BENSON, Ariz. e calls them arrows in the sky, and Baxter Black has shot off plenty. Take his introduction to country singer Red Steagall in 1979, by way of a horse clipper salesman. Black was working as a large animal veterinarian in Idaho, writing songs on the side. He sent a tape of his ditties off with the salesman, hoping it would somehow land in the hands of someone famous...

By Pauline Arrillaga, The Associated Press

BENSON, Ariz.

e calls them arrows in the sky, and Baxter Black has shot off plenty.

Take his introduction to country singer Red Steagall in 1979, by way of a horse clipper salesman. Black was working as a large animal veterinarian in Idaho, writing songs on the side. He sent a tape of his ditties off with the salesman, hoping it would somehow land in the hands of someone famous.

It landed in Steagall's, who called Black and told him he wanted to record one of his tunes. He invited him to his ranch in Texas, and there the amateur troubadour discovered his true calling.

One day out on the porch, Steagall produced an autographed copy of Carlos Ashley's "That Spotted Sow." Each took turns reading excerpts of what Black could only describe as masterful cowboy poetry.

"I was just overwhelmed," Black recalls. "It was what I thought I was trying to do."

Three years later, Black hit the entertainment circuit full time -- performing poems rather than songs. Today he is revered as one of the greatest cowboy poets of his time.
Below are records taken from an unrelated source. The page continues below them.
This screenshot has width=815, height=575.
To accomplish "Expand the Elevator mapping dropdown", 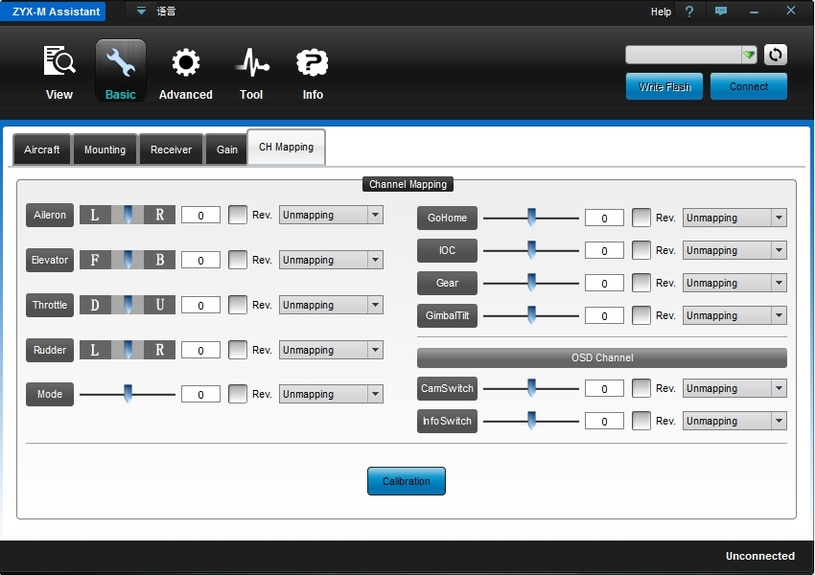I will point(375,260).
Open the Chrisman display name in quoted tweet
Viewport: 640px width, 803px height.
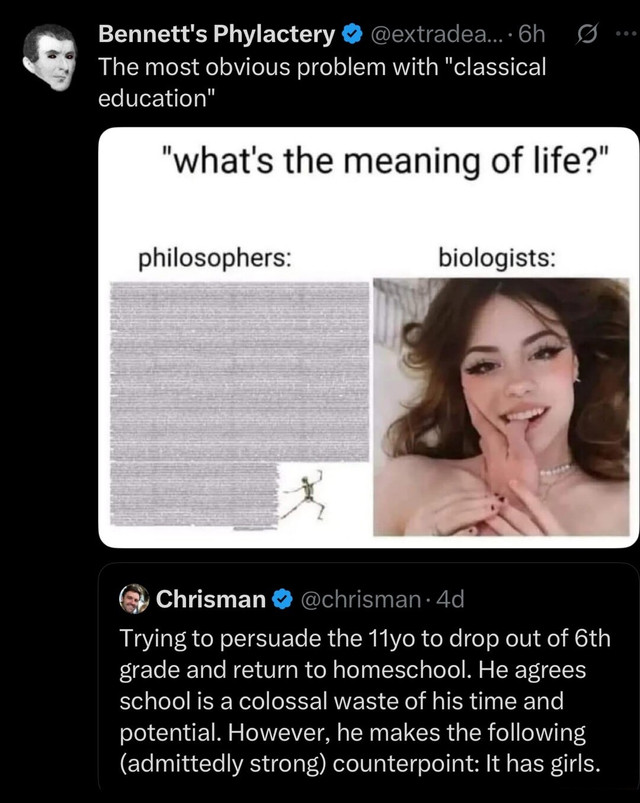(211, 599)
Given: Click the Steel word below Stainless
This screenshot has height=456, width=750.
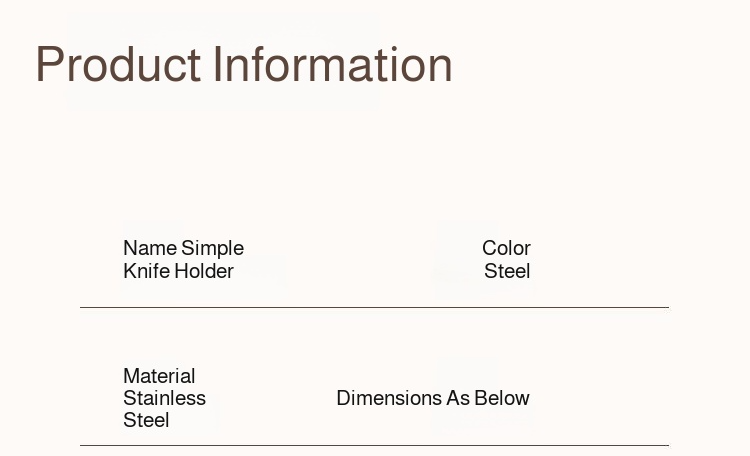Looking at the screenshot, I should (x=146, y=420).
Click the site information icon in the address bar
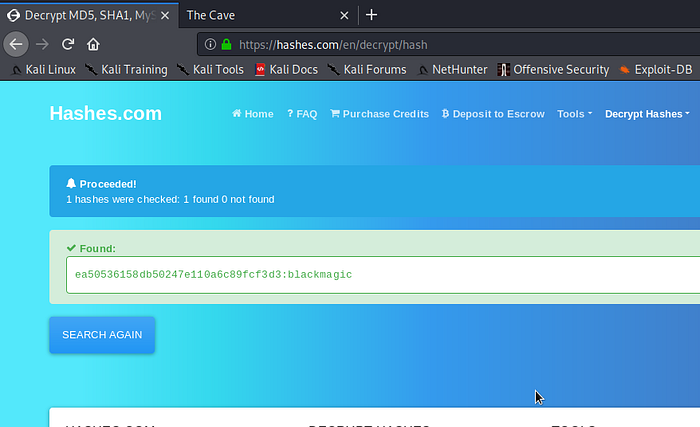The width and height of the screenshot is (700, 427). (211, 45)

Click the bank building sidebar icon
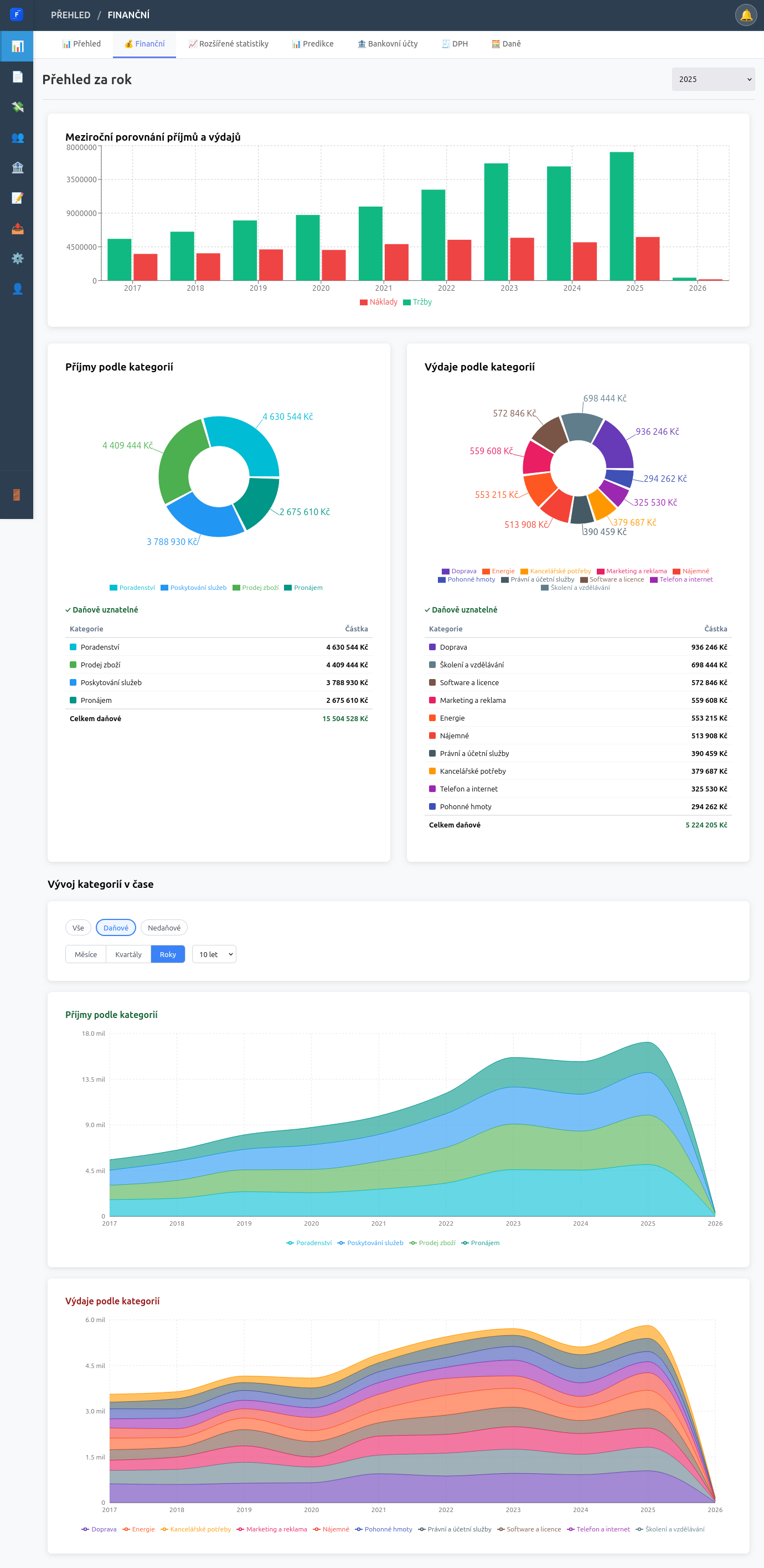click(x=17, y=168)
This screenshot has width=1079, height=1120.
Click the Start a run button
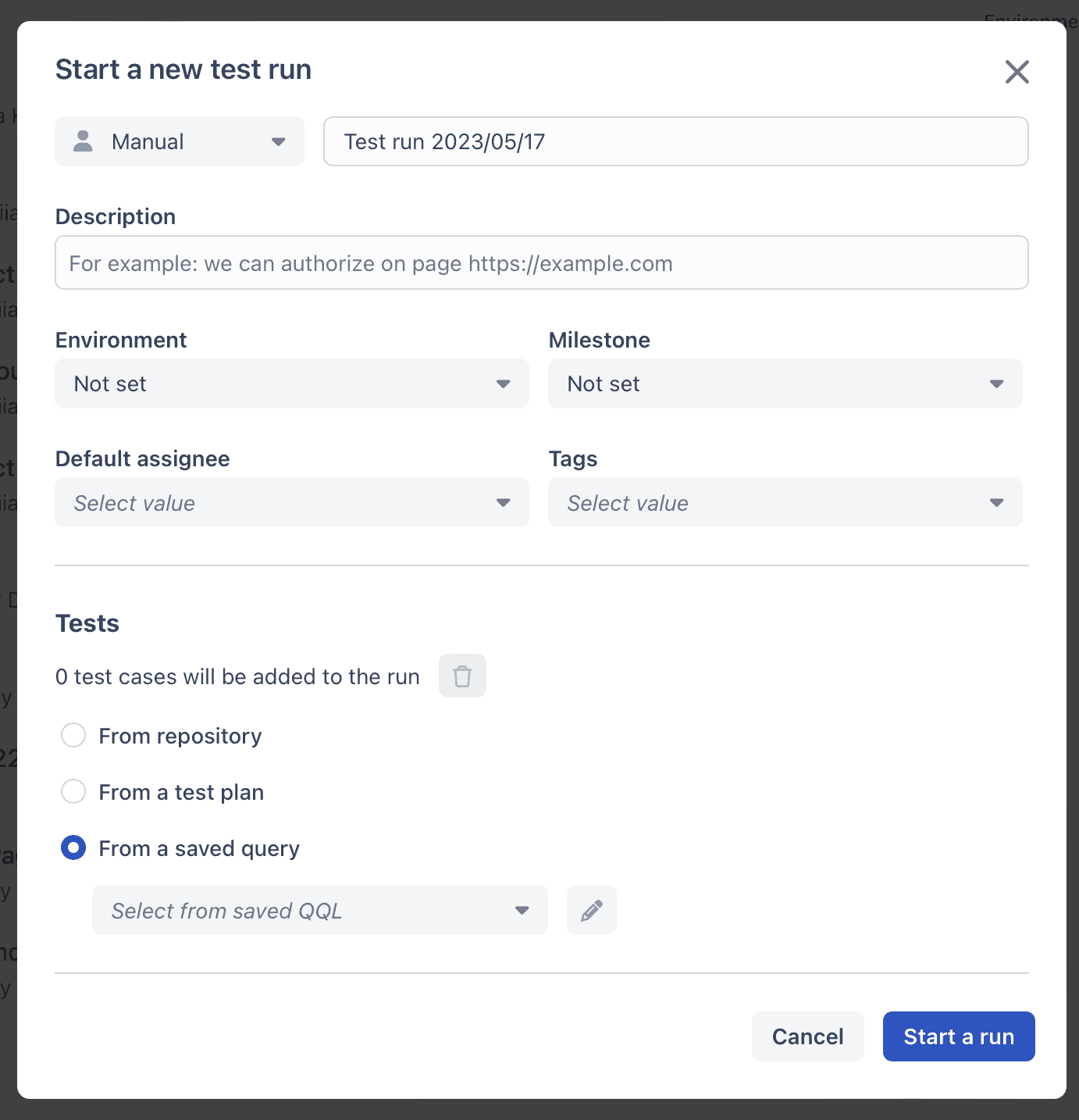click(x=959, y=1036)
Bull's-eye. The arrow struck, and he hasn't lost his aim since.

From his chance beginning as a newspaper columnist to his six-year stint on "The Tonight Show," his role as a cowboy commentator on National Public Radio and his adventures as an author, Black has managed to turn a fledgling career as a songwriter into a one-man entertainment empire.

He credits the arrows. Steagall, a close friend since their first encounter, cites something else.

"He sees things that nobody else sees," Steagall says. "He has an imagination that is unparalleled."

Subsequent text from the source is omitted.